Excerpt provided:
* * *

My introduction to South by Southwest came last night at a co-op loft show near University of Texas’ campus. A girl in a pink tutu sat alone under a streetlamp sipping a forty on a pile of broken beer bottles. She didn’t seem to care. Why would she. Rock and Roll.

The loft had round-robbin stages set in each corner and when one band ended, the next began on the opposite side. We were there for Thee Oh Sees, whose music, although great and totally location appropriate, proved irrelevant since most people were too drunk to understand sound. Punks smashed pints of whiskey on the ground and moshed themselves into the shards. Mr. Addison Post, fellow Phoenix correspondent, got punched in the face and soon after bled from his lip. People swang from the rafters, surfed the crowds. Several thrown beer cans landed squarely on our friends.  The situation proved too abusive, we chose to move on. And after a short sleep on a slowly leaking air mattress, we awoke for the first day.

We spent the afternoon at the Brooklyn Vegan day show at Emos.

* * *

Data lines:
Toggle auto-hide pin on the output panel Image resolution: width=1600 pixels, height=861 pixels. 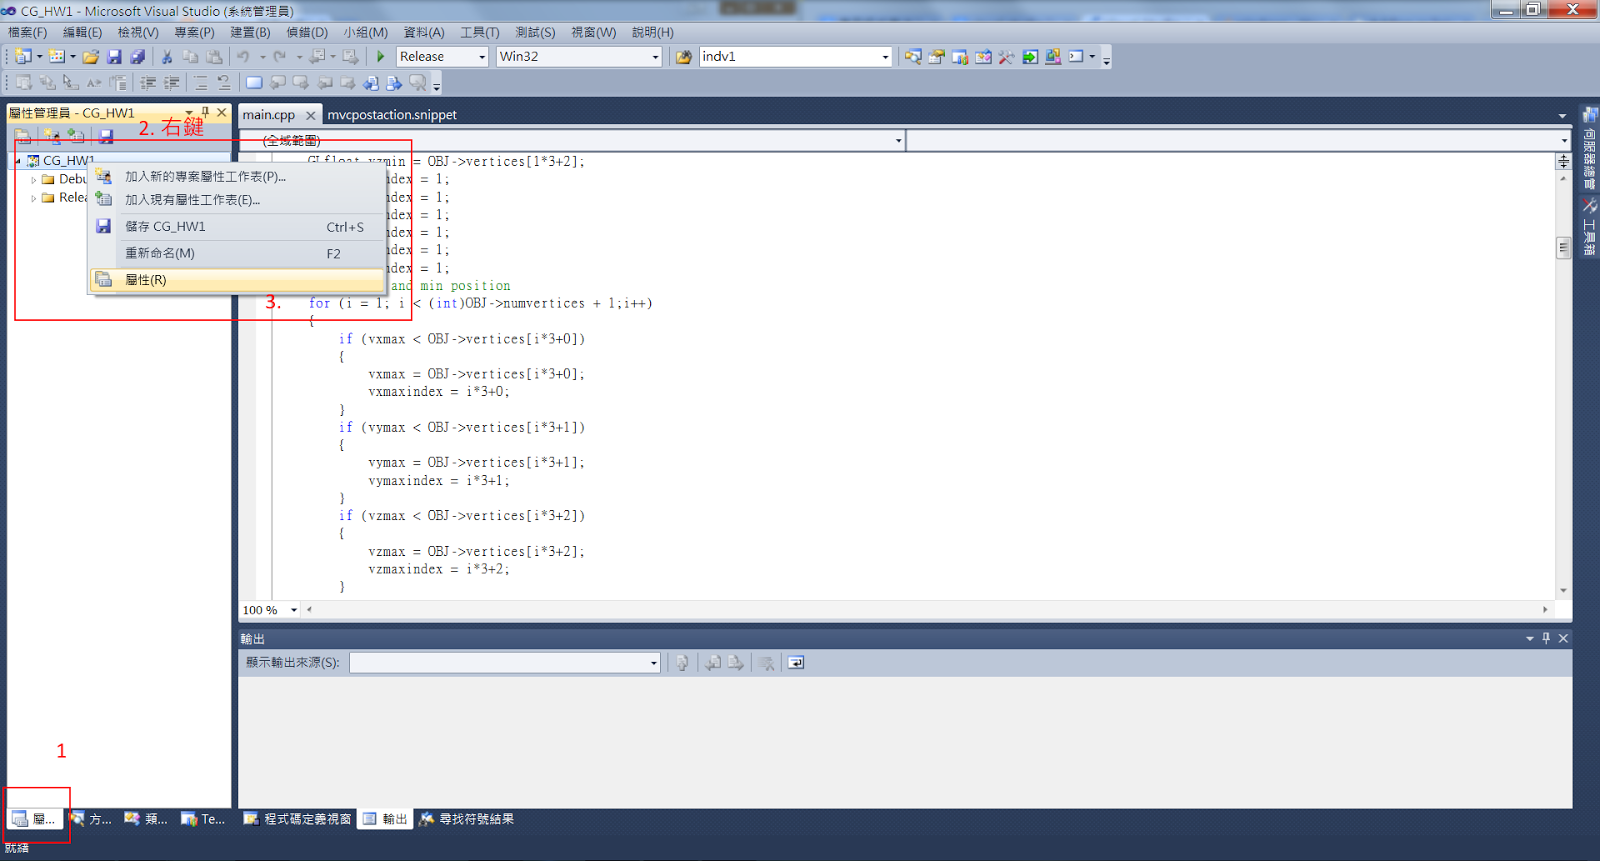tap(1546, 638)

* * *

Directions:
Pick up the South by Southwest account after its last sentence and write the next part. None of the material is needed here.

Exercise result:
Notes:

I’d never heard The Morning Benders before. They have unexpected ways of building songs. Plodding pop-constructions driven by a charming, chamber-pop tenor escalated within moments to post-rock epics, all high-neck guitar heroics and looping, disembodied harmonies. The included song (of which we don’t know the name…any help?) has the feel of a lost classic. Like something your parents listened to when you were young. Sounds similar to Grizzly Bear with suggestions of Explosions in the Sky. (Video of The Morning Benders performing a super epic song linked below.)

The Morning Benders from Addison Post on Vimeo.

Japandroids‘ guitarist played an entire song out of tune. He realized his error early on and instead of stopping to tune, screamed into the mic: “REMIX!” Again, rock and roll. When I last saw them at Great Scott in Allston, they tore the place down with 4-chord grunge thrashers about love, drunks and girls with wet hair. In Austin this afternoon, they tore themselves apart trying to play a handful of songs in twenty-five minutes. Sounds like your inner-monologue after seeing the girl you’re going to marry from across the room. And you’re probably drunk. (Note: They claim they have never played “Wet Hair” in the States except for a on TV show. They totally played it at Great Scott.)

(Video of Japandroids performing a super epic song linked below.)

“Wet Hair” by Japandroids from Addison Post on Vimeo.

I only heard the first three songs from the Black Angels set before the sun and my lack of sleep drove me to seek shelter. They sounded like they do on record: loud, droney and much like a drug-induced coma. The snippets of their fourth song, a new one by way of introduction, sounded suspiciously like a 12-bar blues scale. This worries me.

That’s it for now. Until tomorrow.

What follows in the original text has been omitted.